Instruction —
Swap "screenshot" for "screen capture" throughout the records below and write the lines out again with nothing else changed. Leave the pictures out.

Record extracts —
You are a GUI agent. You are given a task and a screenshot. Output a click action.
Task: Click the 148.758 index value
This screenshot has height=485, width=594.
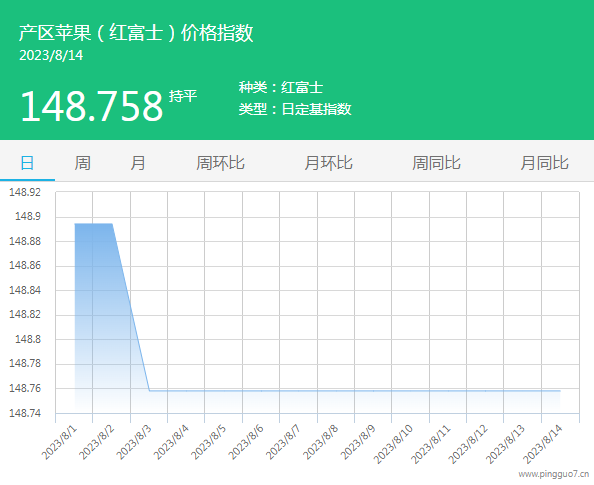click(x=91, y=106)
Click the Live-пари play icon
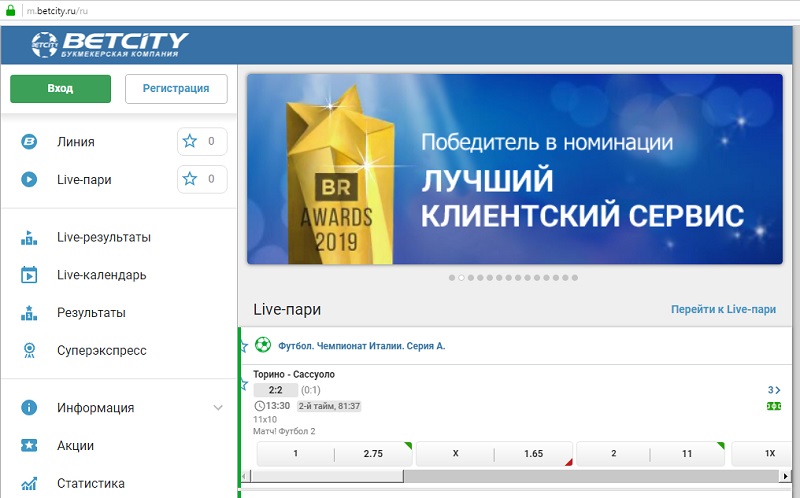 point(30,180)
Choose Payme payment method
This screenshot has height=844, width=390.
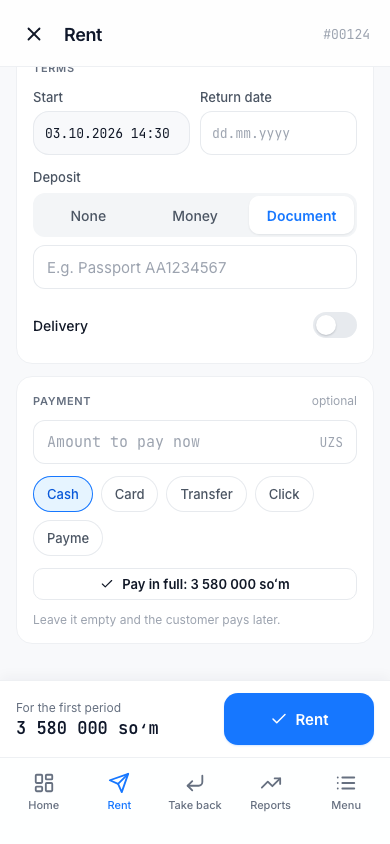[68, 538]
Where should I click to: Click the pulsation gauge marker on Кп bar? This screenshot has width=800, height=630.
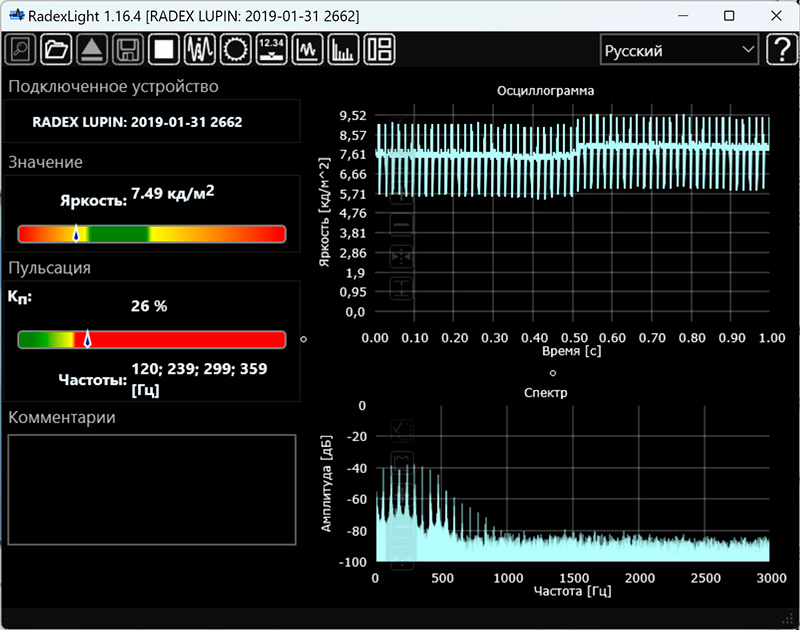click(x=87, y=340)
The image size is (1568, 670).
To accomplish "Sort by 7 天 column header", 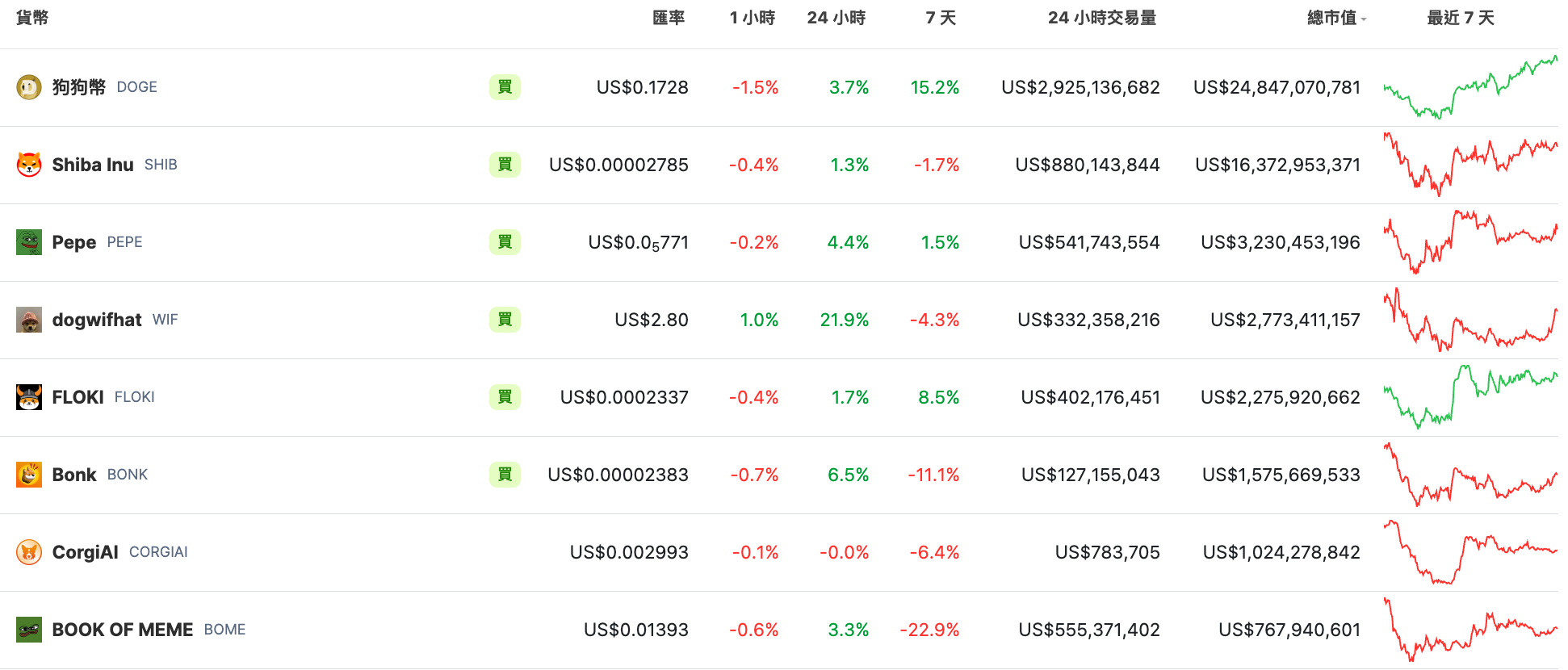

Result of the exercise —
You are a GUI agent. You are given a task and a screen capture. Output a click action.
Task: Click the 148.758 index value
This screen capture has height=485, width=594.
click(x=91, y=106)
Click the Live-пари play icon
 point(30,180)
Choose Payme payment method
This screen capture has height=844, width=390.
[68, 538]
Where should I click to: Click the pulsation gauge marker on Кп bar? This screen capture has width=800, height=630.
click(x=87, y=340)
The image size is (1568, 670).
To accomplish "Sort by 7 天 column header", 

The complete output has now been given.